Toronto real estate prices are kind of wobbly, and social media has been filled with claims that places are selling substantially under ask. We thought we would look through TREB sold numbers, to see if there’s any truth to this claim. Looking at last week’s sales from Sept 2 – September 8, yes ask prices are softer than they were last year. However, they’re probably not soft enough to start screaming from the rooftop.
September 2016 Saw Sale Prices 104% of Ask
Last week’s sold to ask ratio is down from last year. In September 2016, the average sold to ask price ratio was 104%. This means homes were selling for 4% more than buyers were asking for on average.
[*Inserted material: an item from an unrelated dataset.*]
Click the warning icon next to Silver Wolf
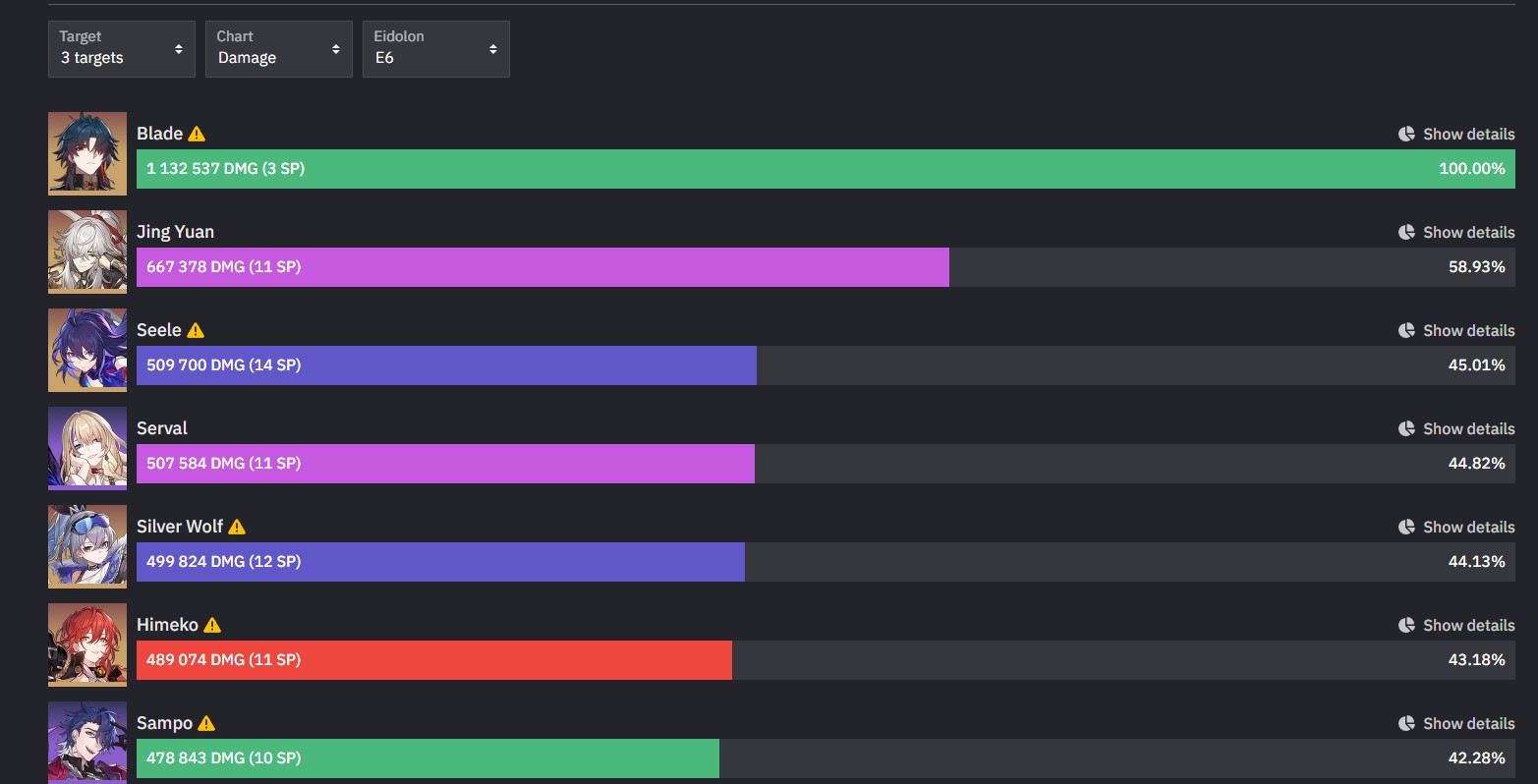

Last week’s sold data shows that sold homes fetched an average of 98.78% of the asking price, and had a median ratio of 98.33%. The average sold price shaved just over $13,600 off of the average sticker price last week.
Homes Between $750,000 – $1 million Are Going Over Ask
Not all price brackets are created equal. Homes sold with an ask price in the range of $750,000 – $1,000,000 fetched an average of 100.5% of sticker. Homes asking for less than $500k also fetched 99.28% of ask. Agents are either pricing the homes sold in this range perfectly, the buyers aren’t hagglers, or there’s still competition in these price ranges.
Sold To Ask Is Tapering Above $1,000,000
Above a million, the sale price to ask tapers much more substantially. In the $1,000,000 – $1,500,000 range, the average sold to ask is pretty close with a ratio of 98.15%. In the $3,000,000+ price range, the average sold to ask ratio is only 91.49%. The latter was only two sales last week, so don’t draw too many insights yet. However, the average of the discounts on those two sales worked out to $247,500 under ask – which is nothing to sneeze at.
Some agents are saying everything is still booming, and bears are saying the sky is falling. As always, the truth is somewhere in the middle, and we just wanted to give you a few data points. This isn’t a comprehensive analysis of sold to ask prices, but a starting point for discussion. We’ll add a price reduction analysis over the next few days, that will help with context.